The construction company uses toolbox lectures for the mental health of employees

The construction company uses toolbox lectures for the mental health of employees


CONSTRUCTION group Stonewood is struggling with an outdated macho image of construction sites and encourages its employees to talk about issues that could cause stress and anxiety.

During Mental Health Awareness Week, there were a series of on-site visits, seminars and lectures to let staff know that they could open up things that worry them and that there will be someone to listen.

Shane Andrews, construction director for Earthstone Construction, said that although the visits were timed to a mental health awareness week, the company places high priority on mental health throughout the year.

Mr Andrews, who leads the group’s mental health initiative, said: .

“Things are getting better, but there are still problems with employees who find it difficult or uncomfortable to express their feelings. As a group, we really want to promote that it’s good to talk, and if there’s a problem, things can be better if you share it, and we want to create an environment where people feel safe. ”

The group signed a charter proposed by the construction industry charity, the Building Mental Health initiative at Lighthouse Club.

It is committed to providing awareness and understanding of the impact of poor mental health, reducing stigma and discrimination, and promoting conversation in the workplace.

She appointed four mental health first aid providers and trained them to provide help and guide support staff in their communities. The company also produced hi-vis jackets for workers with the 24-hour hotline The Lighthouse Club Time To Change – 0345 6051956.

“We went through our site, held seminars and put up posters to let people know that help was available,” Mr Andrews said.

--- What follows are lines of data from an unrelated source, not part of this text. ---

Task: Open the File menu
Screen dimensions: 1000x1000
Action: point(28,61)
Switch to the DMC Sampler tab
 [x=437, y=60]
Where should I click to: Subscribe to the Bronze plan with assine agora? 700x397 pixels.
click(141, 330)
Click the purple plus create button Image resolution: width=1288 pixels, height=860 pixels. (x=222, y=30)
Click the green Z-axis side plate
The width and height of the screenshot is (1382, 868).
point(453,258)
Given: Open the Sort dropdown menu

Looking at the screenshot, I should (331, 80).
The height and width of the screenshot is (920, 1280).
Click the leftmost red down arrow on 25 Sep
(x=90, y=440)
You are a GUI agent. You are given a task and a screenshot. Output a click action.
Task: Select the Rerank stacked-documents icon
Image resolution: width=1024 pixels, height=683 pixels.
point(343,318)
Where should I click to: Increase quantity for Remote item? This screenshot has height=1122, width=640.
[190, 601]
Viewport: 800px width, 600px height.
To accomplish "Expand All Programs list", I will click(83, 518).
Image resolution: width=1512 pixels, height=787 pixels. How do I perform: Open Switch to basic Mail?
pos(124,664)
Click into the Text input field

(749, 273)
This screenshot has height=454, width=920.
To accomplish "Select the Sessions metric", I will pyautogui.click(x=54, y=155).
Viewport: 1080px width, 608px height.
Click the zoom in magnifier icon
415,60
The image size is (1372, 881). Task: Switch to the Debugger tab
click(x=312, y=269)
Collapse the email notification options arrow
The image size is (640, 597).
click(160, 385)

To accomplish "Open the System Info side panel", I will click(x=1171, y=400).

“We did it in a week of mental health awareness, but it’s not just one week, it’s something we feel strongly about and want to talk about all year.”

He said the ethos of family business teamwork means that everyone is considered important, no matter what their role.

“We don’t want our boys to be just a number, we want to know them all as best we can,” he said.

“We have 65 employees in Earthstone and I know all their names. It’s not easy, but we are proud of the personal approach we strive to provide to everyone. ”

He said assessment is an opportunity to discuss personal and professional circumstances and identify issues that could cause anxiety or stress.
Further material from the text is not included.